• Word and element pointing entries:
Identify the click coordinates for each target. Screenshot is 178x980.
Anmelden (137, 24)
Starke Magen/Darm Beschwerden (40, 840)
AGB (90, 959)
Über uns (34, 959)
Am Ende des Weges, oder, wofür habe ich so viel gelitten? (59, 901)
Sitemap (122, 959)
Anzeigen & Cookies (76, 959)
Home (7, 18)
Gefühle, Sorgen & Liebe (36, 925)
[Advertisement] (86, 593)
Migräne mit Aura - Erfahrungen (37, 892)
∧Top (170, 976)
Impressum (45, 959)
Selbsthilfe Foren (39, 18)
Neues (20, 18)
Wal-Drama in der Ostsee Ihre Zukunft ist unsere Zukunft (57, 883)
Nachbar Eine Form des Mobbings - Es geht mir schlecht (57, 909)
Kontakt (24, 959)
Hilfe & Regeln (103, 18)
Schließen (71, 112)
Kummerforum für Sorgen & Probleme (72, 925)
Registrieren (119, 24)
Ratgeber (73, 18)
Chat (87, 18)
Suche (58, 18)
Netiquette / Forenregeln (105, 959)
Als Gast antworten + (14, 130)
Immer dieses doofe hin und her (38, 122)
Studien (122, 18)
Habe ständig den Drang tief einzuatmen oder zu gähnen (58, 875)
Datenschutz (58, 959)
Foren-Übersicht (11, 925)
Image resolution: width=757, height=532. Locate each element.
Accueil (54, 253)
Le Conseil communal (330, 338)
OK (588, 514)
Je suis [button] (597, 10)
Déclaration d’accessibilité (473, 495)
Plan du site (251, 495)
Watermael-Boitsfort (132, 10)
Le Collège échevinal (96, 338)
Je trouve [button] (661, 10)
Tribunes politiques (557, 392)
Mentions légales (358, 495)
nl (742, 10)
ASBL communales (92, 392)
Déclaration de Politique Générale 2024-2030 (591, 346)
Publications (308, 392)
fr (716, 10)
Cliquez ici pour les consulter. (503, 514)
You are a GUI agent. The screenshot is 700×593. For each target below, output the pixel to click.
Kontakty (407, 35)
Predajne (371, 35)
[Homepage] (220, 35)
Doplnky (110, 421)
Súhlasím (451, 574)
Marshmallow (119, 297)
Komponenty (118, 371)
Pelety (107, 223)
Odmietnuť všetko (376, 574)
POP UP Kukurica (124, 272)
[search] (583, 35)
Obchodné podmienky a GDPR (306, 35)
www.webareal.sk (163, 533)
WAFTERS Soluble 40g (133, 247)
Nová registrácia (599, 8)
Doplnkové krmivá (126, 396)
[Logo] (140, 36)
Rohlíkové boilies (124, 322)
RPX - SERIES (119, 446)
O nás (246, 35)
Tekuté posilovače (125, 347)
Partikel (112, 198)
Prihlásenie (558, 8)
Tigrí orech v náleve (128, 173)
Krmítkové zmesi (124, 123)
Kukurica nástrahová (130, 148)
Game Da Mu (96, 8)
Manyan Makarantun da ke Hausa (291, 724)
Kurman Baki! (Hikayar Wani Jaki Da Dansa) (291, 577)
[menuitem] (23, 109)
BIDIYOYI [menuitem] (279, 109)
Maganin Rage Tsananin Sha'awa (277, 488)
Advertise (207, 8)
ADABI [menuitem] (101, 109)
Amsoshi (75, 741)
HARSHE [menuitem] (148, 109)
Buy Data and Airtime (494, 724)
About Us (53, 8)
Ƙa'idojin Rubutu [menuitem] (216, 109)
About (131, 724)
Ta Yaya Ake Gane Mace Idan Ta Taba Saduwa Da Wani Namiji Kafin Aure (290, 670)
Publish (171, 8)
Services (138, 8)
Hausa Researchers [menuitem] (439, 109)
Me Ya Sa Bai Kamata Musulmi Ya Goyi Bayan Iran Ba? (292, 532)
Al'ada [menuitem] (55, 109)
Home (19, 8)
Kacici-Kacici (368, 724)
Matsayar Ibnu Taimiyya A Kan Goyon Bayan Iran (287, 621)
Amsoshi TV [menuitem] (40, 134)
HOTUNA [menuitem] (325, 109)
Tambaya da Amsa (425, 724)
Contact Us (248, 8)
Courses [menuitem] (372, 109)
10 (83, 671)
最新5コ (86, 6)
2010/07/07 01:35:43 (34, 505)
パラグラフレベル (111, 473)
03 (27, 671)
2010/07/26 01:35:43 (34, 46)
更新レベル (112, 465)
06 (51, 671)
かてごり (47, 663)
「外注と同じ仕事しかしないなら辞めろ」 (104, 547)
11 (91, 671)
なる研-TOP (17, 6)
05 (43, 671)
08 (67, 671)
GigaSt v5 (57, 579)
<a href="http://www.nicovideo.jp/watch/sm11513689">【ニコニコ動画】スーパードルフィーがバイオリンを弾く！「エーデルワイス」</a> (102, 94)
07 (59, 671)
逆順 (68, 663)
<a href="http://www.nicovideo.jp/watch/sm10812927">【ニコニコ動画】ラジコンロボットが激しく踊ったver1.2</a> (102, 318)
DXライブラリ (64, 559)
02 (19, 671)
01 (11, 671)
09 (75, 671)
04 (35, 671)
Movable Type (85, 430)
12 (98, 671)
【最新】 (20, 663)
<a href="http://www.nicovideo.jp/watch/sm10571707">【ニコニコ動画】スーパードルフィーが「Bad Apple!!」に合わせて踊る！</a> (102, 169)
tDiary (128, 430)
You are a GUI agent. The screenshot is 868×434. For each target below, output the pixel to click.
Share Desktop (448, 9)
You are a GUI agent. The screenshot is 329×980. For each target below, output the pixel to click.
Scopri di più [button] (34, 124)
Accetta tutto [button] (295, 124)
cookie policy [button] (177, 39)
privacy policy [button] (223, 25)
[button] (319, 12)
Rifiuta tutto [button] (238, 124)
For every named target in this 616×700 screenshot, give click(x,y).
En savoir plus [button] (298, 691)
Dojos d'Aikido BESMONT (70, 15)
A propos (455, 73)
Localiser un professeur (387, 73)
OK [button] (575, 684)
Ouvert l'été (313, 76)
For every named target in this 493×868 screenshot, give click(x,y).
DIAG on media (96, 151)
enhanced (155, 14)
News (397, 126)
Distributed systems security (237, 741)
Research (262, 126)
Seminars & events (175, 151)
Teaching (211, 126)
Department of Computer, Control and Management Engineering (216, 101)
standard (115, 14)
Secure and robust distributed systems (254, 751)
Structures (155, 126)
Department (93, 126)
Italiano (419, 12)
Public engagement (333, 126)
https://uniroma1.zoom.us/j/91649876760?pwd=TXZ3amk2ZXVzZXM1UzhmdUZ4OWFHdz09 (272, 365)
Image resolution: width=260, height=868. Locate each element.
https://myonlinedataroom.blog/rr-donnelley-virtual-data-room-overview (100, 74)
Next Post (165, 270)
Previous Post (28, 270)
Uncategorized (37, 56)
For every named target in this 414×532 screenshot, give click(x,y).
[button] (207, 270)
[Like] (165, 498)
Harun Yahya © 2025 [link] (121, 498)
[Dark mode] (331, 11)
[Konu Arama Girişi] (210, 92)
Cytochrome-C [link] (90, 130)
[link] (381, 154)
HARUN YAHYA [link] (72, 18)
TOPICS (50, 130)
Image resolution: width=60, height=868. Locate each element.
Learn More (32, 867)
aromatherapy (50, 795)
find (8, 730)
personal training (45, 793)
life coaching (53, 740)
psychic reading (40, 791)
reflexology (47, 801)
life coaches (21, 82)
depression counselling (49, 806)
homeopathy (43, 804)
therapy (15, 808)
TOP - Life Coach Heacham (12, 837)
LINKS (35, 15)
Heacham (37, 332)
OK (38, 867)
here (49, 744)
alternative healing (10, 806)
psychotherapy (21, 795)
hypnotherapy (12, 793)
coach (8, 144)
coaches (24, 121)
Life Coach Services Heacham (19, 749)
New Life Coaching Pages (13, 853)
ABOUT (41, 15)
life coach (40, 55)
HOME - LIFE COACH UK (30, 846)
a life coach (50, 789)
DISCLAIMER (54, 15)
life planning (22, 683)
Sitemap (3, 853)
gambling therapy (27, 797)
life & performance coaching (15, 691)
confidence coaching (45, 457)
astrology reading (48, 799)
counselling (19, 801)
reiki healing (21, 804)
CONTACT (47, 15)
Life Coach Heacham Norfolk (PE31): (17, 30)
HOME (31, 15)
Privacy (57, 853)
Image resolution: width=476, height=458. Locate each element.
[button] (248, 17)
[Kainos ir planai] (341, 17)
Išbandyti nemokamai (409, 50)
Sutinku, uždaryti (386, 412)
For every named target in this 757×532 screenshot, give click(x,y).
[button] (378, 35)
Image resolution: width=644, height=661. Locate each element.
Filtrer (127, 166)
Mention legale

• REQUEST: Copy out the lines starting with the line that contains "ADABI [menuitem] (101, 109)" and going on through the line that contains "Services (138, 8)", with no changes.

• TASK ANSWER:
ADABI [menuitem] (101, 109)
Amsoshi (75, 741)
HARSHE [menuitem] (148, 109)
Buy Data and Airtime (494, 724)
About Us (53, 8)
Ƙa'idojin Rubutu [menuitem] (216, 109)
About (131, 724)
Ta Yaya Ake Gane Mace Idan Ta Taba Saduwa Da Wani Namiji Kafin Aure (290, 670)
Publish (171, 8)
Services (138, 8)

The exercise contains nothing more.